DFL Minority Leader Paul Thissen gets am “accurate” rating from MPR’s PoliGraph fact-checker. Catharine Richert says: “DFL House leader Paul Thissen wasted no time using the final budget agreement to solicit cash from voters. The day after the deal was signed, Thissen penned a fundraising letter, claiming that Republican leadership wouldn’t compromise with his party on Gov. Mark Dayton’s plan to temporarily raise taxes on Minnesotans wealthiest, ‘even though it would only affect 7,700 people, and even though only half of those people are Minnesota residents!’ Thissen’s claim is basically correct.”
An editorial at the Rochester Post-Bulletin concedes they got it wrong: “A few weeks ago, the Post-Bulletin Editorial Board predicted that Minnesota’s budget crisis and government shutdown wouldn’t end until Congress and President Obama found a way to raise the debt ceiling. Our thinking was that if Obama were to achieve a tax increase on corporations or the wealthy, Dayton would stand firm. If Republicans won the day with their all-cuts, no-new-taxes approach, the same would hold true in Minnesota. Well, we were wrong. Dayton blinked, then the state GOP agreed to spend $1.4 billion that we don’t have over the next two years. … The arguments being made today in Washington are eerily familiar. President Obama has repeatedly called for a ‘balanced approach’ to reducing the national debt, which means a mix of spending cuts and tax increases, including the end of Bush-era tax cuts for the wealthy. House Speaker John Boehner, however, appears to be channeling Minnesota Senate Majority Leader Amy Koch when he says, ‘Having run a small business, I know those tax increases will destroy jobs.’ (Of course, he should have used the phrase ‘job-killing tax increases,’ but it’s close enough).” It is, um, “odd” how Boehner and Koch and so many like them use exactly the same verbiage, isn’t it? Now, how would that happen?

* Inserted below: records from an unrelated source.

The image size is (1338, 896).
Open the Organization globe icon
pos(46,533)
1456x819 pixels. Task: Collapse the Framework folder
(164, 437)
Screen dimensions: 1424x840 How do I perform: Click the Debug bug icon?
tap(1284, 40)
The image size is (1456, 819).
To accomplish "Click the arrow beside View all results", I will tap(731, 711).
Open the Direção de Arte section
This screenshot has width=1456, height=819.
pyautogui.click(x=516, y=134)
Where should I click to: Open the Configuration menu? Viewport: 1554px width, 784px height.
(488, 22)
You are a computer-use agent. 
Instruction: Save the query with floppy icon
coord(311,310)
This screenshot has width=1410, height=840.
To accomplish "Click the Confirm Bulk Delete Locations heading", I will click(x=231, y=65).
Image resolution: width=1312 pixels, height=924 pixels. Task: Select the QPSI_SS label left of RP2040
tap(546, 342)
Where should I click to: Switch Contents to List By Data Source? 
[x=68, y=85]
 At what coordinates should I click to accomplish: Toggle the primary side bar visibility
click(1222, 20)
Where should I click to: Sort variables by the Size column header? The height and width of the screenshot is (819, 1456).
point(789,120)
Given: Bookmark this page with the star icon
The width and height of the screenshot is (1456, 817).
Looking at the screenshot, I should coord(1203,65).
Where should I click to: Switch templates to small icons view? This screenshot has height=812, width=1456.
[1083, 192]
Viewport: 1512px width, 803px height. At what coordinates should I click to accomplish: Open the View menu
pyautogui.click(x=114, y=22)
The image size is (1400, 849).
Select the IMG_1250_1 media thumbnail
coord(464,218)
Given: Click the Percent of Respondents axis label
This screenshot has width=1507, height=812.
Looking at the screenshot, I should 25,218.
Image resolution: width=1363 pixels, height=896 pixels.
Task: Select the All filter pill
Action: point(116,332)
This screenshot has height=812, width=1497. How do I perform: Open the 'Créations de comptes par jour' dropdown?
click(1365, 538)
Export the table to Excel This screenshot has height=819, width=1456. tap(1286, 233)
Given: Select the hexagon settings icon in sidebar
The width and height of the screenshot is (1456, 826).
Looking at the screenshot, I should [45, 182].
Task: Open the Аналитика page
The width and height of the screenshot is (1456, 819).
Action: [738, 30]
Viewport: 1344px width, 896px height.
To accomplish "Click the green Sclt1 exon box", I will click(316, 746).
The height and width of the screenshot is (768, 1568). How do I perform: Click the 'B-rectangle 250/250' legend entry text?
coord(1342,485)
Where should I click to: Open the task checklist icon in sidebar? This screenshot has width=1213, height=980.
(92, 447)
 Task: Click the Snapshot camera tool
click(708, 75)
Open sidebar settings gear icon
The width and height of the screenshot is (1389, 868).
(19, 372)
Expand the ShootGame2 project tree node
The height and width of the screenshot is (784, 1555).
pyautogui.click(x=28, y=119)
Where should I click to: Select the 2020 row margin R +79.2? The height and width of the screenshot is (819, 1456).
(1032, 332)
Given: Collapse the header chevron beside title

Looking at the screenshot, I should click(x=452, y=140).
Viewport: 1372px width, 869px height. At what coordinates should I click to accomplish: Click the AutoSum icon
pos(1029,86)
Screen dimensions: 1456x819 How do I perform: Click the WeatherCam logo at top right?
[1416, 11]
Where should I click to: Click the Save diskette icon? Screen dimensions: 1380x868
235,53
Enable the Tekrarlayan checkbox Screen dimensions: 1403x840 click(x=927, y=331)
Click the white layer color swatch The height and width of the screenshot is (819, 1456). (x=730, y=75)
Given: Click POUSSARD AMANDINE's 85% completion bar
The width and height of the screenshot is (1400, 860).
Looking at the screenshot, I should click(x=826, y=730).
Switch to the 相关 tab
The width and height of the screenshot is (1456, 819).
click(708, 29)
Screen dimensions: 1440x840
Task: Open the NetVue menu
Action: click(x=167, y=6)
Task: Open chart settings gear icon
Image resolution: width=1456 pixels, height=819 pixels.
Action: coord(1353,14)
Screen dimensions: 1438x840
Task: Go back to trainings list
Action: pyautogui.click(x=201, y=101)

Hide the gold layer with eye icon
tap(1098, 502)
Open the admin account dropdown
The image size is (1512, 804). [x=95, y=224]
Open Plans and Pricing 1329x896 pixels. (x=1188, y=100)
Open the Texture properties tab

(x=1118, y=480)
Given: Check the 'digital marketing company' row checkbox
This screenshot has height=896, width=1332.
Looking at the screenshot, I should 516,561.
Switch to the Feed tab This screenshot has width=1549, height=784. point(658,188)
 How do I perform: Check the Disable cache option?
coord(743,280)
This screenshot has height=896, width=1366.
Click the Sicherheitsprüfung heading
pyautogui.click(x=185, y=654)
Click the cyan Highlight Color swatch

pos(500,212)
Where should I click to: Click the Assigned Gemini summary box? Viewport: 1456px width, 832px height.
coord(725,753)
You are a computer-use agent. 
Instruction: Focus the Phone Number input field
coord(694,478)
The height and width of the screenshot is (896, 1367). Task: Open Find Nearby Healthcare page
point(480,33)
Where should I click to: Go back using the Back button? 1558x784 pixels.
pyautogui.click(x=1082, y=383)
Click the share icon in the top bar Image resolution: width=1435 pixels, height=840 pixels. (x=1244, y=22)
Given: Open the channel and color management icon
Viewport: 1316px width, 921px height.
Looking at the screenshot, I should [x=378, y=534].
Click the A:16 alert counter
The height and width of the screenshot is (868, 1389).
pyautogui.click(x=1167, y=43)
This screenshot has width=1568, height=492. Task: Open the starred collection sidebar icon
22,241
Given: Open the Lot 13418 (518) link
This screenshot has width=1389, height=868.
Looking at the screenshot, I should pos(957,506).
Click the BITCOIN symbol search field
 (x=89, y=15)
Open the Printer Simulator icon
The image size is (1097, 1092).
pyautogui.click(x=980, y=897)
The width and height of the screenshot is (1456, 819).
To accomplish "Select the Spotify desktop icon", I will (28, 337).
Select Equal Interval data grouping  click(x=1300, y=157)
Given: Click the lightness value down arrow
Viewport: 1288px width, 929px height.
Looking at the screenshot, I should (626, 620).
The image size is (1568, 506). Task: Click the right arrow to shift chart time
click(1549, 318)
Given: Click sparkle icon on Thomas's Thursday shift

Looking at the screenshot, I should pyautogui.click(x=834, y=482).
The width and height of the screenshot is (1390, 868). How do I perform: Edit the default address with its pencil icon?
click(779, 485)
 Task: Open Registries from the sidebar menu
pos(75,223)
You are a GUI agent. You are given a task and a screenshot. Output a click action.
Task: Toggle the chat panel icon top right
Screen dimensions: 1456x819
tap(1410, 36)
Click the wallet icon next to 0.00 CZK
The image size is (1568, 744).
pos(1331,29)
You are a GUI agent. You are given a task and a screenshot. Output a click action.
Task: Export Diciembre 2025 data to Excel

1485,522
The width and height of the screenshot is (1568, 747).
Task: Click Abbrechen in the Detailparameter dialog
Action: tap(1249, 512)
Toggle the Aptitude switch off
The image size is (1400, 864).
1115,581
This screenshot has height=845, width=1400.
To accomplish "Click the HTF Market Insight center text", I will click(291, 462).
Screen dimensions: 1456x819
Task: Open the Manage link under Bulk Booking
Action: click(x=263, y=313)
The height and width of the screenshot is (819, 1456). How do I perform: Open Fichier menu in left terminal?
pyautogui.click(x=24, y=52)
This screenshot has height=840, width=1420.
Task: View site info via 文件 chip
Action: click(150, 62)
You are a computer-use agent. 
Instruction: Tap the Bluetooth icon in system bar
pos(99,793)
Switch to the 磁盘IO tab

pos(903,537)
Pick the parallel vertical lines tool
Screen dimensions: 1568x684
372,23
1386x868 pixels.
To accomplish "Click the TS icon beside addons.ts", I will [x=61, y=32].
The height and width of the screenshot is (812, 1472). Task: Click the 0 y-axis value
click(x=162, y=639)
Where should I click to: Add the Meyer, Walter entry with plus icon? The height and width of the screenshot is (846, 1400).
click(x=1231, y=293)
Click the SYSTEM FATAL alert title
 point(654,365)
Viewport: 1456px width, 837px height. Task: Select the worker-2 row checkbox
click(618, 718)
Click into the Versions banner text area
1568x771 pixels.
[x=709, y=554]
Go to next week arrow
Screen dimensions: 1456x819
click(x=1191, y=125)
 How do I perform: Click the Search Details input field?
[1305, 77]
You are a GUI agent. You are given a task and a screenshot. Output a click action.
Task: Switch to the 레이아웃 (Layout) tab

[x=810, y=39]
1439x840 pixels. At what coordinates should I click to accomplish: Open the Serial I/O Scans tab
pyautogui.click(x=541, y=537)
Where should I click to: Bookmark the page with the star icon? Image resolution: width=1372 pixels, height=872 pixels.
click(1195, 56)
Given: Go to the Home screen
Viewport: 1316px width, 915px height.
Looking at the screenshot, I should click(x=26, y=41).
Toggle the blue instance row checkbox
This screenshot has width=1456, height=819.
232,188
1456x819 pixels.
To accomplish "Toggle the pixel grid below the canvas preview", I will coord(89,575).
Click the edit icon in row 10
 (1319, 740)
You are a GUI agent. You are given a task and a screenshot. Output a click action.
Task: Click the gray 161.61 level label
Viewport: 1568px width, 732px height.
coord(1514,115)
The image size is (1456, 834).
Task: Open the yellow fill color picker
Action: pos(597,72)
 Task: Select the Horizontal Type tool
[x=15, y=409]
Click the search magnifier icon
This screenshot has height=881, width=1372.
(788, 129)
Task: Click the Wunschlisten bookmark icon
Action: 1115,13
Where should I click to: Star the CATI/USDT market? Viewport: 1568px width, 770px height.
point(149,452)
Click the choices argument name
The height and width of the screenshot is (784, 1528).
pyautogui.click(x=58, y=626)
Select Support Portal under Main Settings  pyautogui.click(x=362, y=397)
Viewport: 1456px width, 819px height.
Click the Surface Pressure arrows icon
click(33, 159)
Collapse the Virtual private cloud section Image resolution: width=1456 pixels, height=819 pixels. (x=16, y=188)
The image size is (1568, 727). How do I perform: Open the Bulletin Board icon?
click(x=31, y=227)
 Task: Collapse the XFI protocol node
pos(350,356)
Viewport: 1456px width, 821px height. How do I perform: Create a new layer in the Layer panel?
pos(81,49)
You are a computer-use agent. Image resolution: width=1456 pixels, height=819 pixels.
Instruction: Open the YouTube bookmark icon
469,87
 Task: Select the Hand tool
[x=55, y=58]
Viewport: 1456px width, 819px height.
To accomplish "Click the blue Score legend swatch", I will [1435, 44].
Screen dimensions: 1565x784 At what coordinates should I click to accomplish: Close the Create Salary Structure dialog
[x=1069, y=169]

Meanwhile, in St. Paul, the PiPress editorial department bothers to write: “One by one, we are resolving our differences. Minnesota’s state shutdown? Ended by an agreement, however flawed, between Gov. Mark Dayton and the Minnesota Legislature. Pro football lockout taking the air out of the pigskin? No more, thanks to a ratified agreement between players and owners. And as for those negotiations on the federal debt ceiling, well, we’re still waiting, aren’t we? President Obama and House Speaker John Boehner made their pitches to the nation this week. The Democratic president and Republican Speaker are separated by some of the same issues that separated our Democratic governor and our Republican-controlled Legislature: whether to spend less, tax more, or do some of both. On a larger scale, they are arguing about the role of government and how to pay for it. You will not find the answer here. But you will find a passionate belief in the importance of rival political factions fighting hard for the beliefs that got them elected, and eventually finding a way to govern.” Well, they got the “you will not find the answer here” part right. And not even the right questions, either.